New instance with policy set to “hard_first”.

Return type:

Prioritize

Examples

>>> result = Prioritize.knn(encoder, k=5).hard_first().evaluate(dataset)
classmethod kmeans_complexity(encoder, c=None, n_init='auto', reference=None)

Create a Prioritize instance using K-means complexity method.

Uses weighted sampling based on intra/inter-cluster distances.

Note: This method does not produce scores, so “stratified” policy is not available.

Parameters:
encoder : EmbeddingEncoder

Encoder to use for extracting embeddings from data.

c : int or None, default None

Number of clusters. If None, uses sqrt(n_samples).

n_init : int or "auto", default "auto"

Number of K-means initializations.

reference : AnnotatedDataset or Embeddings or None, default None

Optional reference dataset for relative prioritization.

Returns:

Configured instance ready for policy selection and evaluation.

Return type:

Prioritize

Examples

>>> result = Prioritize.kmeans_complexity(encoder, c=10).hard_first().evaluate(dataset)
classmethod kmeans_distance(encoder, c=None, n_init='auto', reference=None)

Create a Prioritize instance using K-means distance method.

Ranks samples by distance to their assigned cluster centers.

Parameters:
encoder : EmbeddingEncoder

Encoder to use for extracting embeddings from data.

c : int or None, default None

Number of clusters. If None, uses sqrt(n_samples).

n_init : int or "auto", default "auto"

Number of K-means initializations.

reference : AnnotatedDataset or Embeddings or None, default None

Optional reference dataset for relative prioritization.

Returns:

Configured instance ready for policy selection and evaluation.

Return type:

Prioritize

Examples

>>> result = Prioritize.kmeans_distance(encoder, c=15).stratified().evaluate(dataset)
classmethod knn(encoder, k=None, reference=None)

Create a Prioritize instance using k-nearest neighbors method.

Parameters:
encoder : EmbeddingEncoder

Encoder to use for extracting embeddings from data.

k : int or None, default None

Number of nearest neighbors. If None, uses sqrt(n_samples).

reference : AnnotatedDataset or Embeddings or None, default None

Optional reference dataset for relative prioritization.

Returns:

Configured instance ready for policy selection and evaluation.

Return type:

Prioritize

Examples

>>> result = Prioritize.knn(encoder, k=10).hard_first().evaluate(dataset)
>>> result = Prioritize.knn(encoder, k=5).easy_first().evaluate(dataset)
stratified(num_bins=DEFAULT_PRIORITIZE_NUM_BINS)

Return a new instance configured with stratified policy.

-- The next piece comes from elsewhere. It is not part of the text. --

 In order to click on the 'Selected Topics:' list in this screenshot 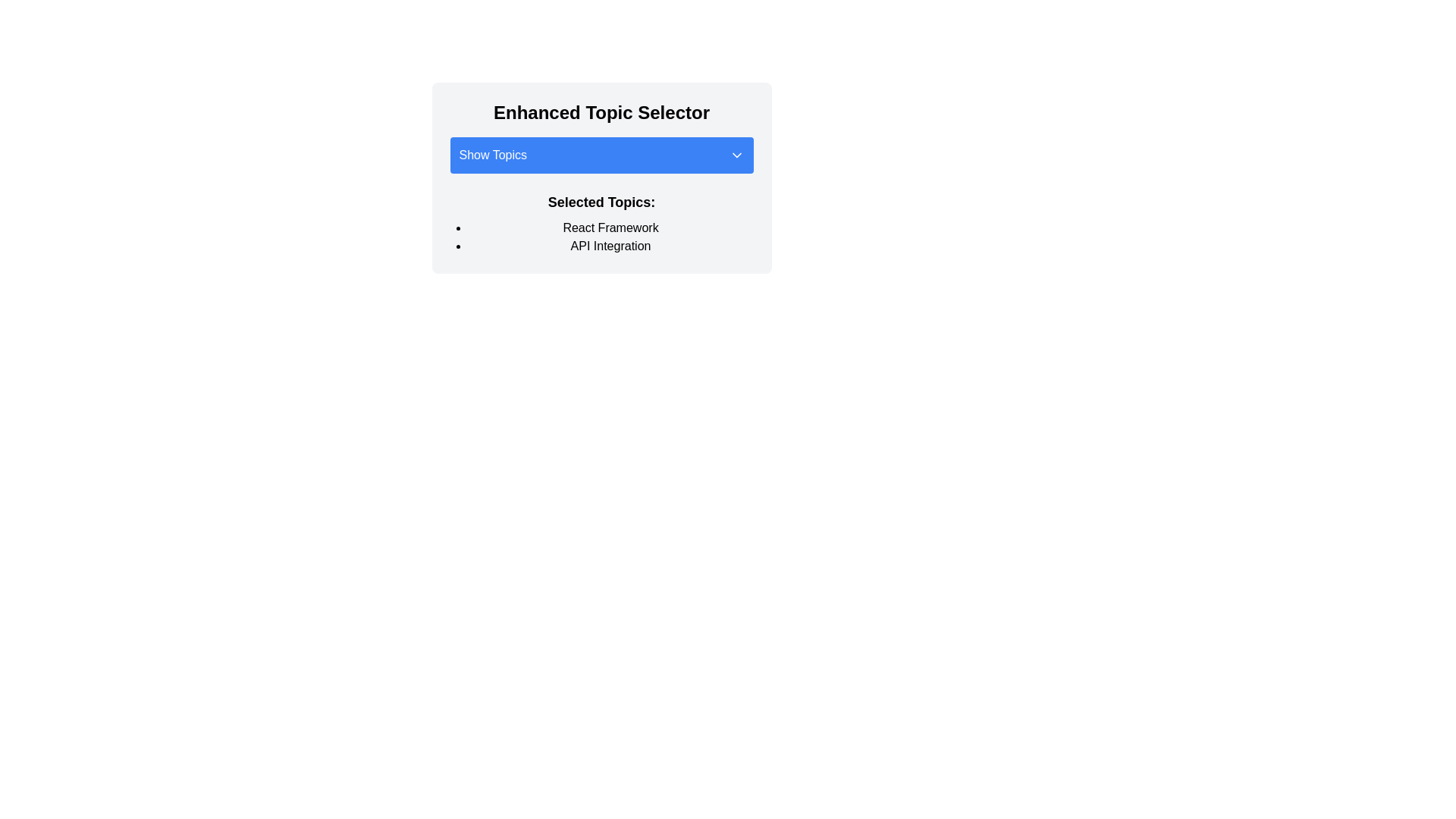, I will do `click(601, 237)`.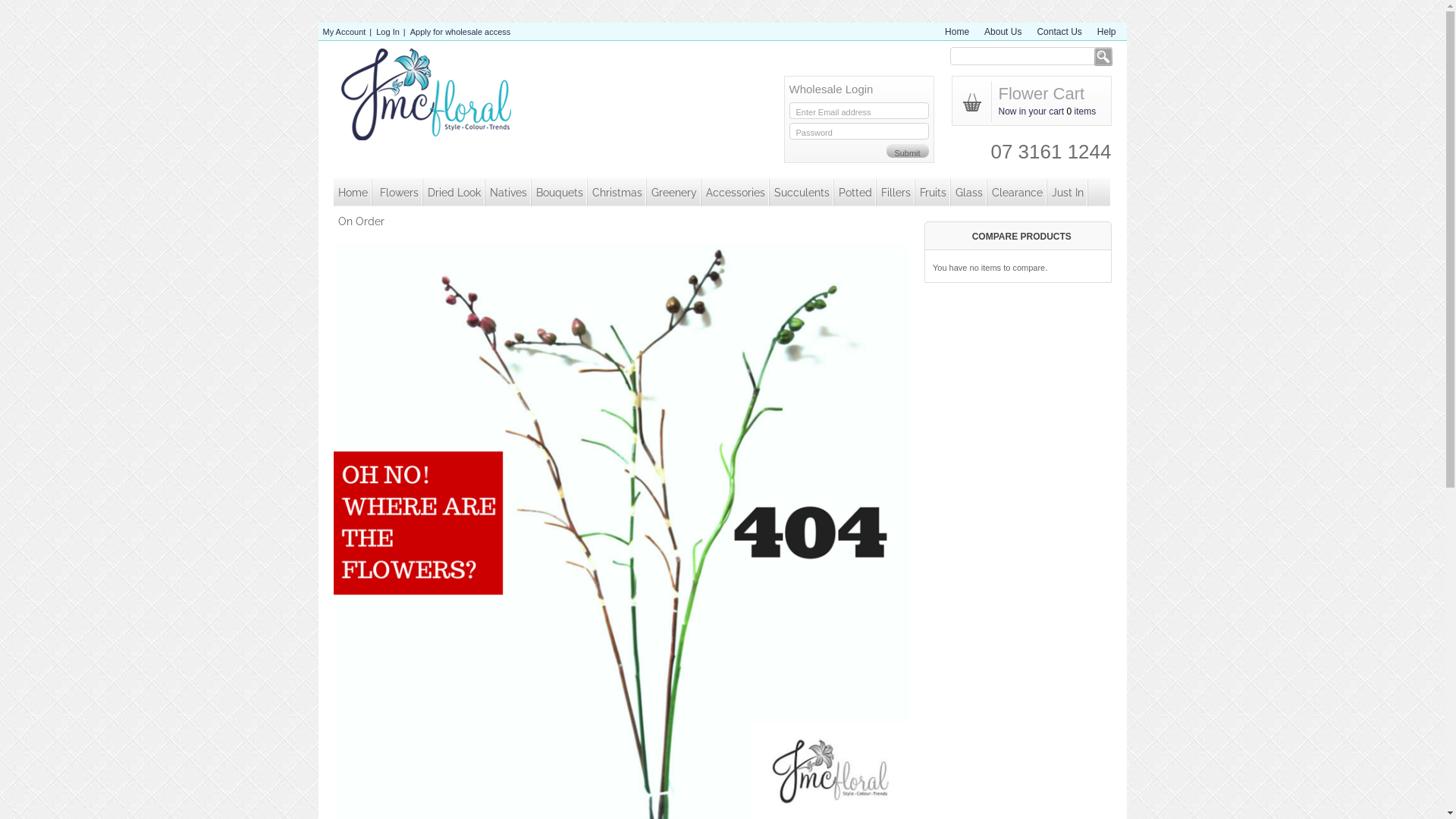  I want to click on 'Christmas', so click(585, 192).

Balances selection across different difficulty levels by binning scores and sampling uniformly from bins.

Note: Only available with methods that produce scores (“knn”, “kmeans_distance”).

Parameters:
num_bins : int, default 50

Number of bins for stratification.

Returns:

New instance with policy set to “stratified”.

Return type:

Prioritize

Examples

>>> result = Prioritize.knn(encoder, k=5).stratified(num_bins=20).evaluate(dataset)

Classes

Config

Configuration for Prioritize evaluator.